- [ABOUT THIS EXERCISE] Look through the data below and extract, unchanged, the lines from the one that contains "11 (44, 1782)" to the one that contains "PM Modi Arrives", both included.
==== PROVIDED DATA ====
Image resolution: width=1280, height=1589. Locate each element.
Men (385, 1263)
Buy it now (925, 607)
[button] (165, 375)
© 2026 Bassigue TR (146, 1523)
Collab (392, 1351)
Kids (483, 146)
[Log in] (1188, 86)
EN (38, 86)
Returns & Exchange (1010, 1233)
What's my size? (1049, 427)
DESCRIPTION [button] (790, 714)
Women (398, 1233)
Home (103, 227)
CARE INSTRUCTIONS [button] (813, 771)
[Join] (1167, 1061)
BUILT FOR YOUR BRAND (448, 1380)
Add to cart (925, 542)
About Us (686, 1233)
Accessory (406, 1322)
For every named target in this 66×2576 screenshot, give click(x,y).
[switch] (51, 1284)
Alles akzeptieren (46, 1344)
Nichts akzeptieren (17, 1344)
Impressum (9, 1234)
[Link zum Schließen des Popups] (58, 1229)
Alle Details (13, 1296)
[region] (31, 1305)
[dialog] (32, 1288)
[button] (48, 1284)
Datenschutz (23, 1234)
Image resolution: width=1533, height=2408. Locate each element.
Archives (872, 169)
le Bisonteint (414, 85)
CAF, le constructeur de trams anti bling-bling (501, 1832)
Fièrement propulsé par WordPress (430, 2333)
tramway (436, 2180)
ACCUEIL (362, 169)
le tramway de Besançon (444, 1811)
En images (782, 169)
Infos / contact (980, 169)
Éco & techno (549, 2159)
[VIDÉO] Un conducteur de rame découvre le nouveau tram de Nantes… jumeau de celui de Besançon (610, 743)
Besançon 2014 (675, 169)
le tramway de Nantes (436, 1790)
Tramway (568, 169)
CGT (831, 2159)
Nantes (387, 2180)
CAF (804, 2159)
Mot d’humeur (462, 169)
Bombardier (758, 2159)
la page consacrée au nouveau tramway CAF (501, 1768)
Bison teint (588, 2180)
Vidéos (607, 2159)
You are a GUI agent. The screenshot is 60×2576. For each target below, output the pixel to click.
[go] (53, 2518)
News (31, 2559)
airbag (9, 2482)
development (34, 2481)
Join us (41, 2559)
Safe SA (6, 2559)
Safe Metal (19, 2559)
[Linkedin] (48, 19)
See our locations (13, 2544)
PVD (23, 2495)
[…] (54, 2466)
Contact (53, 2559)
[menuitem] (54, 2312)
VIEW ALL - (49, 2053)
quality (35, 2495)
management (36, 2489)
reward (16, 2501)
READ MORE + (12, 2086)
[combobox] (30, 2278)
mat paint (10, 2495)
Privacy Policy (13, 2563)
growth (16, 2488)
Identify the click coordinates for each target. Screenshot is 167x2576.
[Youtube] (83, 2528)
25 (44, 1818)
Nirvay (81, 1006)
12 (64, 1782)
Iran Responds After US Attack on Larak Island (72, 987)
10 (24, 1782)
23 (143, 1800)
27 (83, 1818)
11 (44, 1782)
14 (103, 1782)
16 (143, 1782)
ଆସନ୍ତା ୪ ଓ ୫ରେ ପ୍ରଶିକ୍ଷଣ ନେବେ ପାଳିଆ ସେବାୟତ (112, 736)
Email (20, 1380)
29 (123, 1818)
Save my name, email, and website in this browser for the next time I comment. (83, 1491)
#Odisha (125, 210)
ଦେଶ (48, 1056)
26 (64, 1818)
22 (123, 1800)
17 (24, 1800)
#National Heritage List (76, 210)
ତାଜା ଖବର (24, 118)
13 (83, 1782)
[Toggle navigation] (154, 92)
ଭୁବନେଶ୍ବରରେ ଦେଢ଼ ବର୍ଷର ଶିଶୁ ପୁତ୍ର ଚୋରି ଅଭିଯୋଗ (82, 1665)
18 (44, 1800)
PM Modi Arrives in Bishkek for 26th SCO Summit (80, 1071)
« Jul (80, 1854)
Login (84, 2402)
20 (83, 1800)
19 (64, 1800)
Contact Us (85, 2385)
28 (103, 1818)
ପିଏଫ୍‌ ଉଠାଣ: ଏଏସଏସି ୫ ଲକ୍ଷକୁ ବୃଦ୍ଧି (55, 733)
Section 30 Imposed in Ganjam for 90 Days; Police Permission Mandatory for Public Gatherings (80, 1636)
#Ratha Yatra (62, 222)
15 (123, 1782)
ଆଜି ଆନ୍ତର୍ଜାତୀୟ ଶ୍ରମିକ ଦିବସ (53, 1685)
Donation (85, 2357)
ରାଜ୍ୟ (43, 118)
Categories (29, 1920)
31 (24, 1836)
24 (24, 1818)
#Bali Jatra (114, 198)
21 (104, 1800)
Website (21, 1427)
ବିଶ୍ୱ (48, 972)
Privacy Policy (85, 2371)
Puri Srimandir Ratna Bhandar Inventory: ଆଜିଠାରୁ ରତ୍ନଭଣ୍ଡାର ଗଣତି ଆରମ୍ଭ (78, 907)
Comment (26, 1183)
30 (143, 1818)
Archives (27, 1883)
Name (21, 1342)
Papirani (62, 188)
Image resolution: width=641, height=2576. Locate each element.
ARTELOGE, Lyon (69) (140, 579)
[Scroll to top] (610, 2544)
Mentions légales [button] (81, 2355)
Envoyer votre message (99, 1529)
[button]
====
- [SOLUTION]
11 (44, 1782)
14 (103, 1782)
16 (143, 1782)
ଆସନ୍ତା ୪ ଓ ୫ରେ ପ୍ରଶିକ୍ଷଣ ନେବେ ପାଳିଆ ସେବାୟତ (112, 736)
Email (20, 1380)
29 (123, 1818)
Save my name, email, and website in this browser for the next time I comment. (83, 1491)
#Odisha (125, 210)
ଦେଶ (48, 1056)
26 (64, 1818)
22 (123, 1800)
17 (24, 1800)
#National Heritage List (76, 210)
ତାଜା ଖବର (24, 118)
13 (83, 1782)
[Toggle navigation] (154, 92)
ଭୁବନେଶ୍ବରରେ ଦେଢ଼ ବର୍ଷର ଶିଶୁ ପୁତ୍ର ଚୋରି ଅଭିଯୋଗ (82, 1665)
18 (44, 1800)
PM Modi Arrives in Bishkek for 26th SCO Summit (80, 1071)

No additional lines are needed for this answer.